= DATA EXTRACTS =

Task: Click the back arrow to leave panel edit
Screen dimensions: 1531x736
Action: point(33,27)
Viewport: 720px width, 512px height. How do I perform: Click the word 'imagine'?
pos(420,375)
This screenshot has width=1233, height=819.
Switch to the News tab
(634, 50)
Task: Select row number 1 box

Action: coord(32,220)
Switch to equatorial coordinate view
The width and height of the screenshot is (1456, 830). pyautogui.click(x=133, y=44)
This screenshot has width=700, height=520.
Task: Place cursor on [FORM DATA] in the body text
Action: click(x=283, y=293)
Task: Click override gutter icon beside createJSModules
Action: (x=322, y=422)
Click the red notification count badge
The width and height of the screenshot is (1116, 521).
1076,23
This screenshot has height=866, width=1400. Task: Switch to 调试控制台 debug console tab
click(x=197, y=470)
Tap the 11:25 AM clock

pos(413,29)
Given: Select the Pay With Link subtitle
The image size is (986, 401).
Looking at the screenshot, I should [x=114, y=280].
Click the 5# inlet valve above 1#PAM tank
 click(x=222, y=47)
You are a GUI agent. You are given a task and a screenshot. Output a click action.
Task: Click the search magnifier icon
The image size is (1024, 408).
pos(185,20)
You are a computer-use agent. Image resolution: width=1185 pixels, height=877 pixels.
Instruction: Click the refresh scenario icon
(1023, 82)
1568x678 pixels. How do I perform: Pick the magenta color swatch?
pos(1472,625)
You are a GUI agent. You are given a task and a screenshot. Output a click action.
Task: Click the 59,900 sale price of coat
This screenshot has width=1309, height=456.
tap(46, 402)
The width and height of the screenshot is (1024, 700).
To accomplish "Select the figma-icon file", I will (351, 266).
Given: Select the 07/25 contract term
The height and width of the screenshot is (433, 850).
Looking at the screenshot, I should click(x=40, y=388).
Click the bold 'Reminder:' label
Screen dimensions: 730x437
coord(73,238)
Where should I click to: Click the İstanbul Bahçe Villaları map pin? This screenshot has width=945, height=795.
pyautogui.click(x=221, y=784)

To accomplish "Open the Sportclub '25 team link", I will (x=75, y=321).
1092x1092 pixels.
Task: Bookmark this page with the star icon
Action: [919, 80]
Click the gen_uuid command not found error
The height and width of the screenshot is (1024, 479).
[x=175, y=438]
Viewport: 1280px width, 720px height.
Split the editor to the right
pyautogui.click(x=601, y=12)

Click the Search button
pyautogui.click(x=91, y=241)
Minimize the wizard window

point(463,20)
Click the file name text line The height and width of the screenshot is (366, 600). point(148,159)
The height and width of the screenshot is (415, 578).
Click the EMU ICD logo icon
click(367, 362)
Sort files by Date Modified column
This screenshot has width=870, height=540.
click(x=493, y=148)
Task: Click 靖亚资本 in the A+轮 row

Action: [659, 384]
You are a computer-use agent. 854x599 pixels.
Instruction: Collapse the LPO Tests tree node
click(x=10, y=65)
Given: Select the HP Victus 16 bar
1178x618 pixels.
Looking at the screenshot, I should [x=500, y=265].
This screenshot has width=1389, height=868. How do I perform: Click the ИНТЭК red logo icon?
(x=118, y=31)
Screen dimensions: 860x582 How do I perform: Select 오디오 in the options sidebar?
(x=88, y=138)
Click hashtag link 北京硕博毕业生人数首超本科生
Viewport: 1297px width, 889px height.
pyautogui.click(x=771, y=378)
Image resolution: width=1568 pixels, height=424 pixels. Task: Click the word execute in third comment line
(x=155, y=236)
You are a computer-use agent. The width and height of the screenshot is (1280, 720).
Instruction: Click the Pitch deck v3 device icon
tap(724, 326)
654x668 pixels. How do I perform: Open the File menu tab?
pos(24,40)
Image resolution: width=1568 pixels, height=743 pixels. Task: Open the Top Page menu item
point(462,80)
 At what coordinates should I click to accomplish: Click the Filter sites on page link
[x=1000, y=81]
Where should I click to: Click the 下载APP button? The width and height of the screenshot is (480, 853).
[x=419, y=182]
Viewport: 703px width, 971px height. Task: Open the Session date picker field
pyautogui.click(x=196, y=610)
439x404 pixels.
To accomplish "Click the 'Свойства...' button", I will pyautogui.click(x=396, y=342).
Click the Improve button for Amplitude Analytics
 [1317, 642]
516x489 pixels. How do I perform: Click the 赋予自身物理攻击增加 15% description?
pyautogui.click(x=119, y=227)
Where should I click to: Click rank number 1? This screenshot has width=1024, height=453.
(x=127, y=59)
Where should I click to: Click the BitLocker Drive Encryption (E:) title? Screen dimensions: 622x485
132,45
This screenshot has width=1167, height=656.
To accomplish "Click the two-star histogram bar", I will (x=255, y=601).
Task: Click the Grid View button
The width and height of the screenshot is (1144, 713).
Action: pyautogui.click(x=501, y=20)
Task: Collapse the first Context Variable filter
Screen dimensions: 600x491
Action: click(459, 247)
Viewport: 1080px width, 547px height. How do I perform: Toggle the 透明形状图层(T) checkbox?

= WORK TASK =
Look over the entries above. Copy every line that contains the word "computer".

= ANSWER TO THIS PROBLEM =
You are a computer-use agent. Image resolution: width=1185 pixels, height=877 pixels.
You are a computer-use agent. 854x599 pixels.
You are a computer-use agent. The width and height of the screenshot is (1280, 720).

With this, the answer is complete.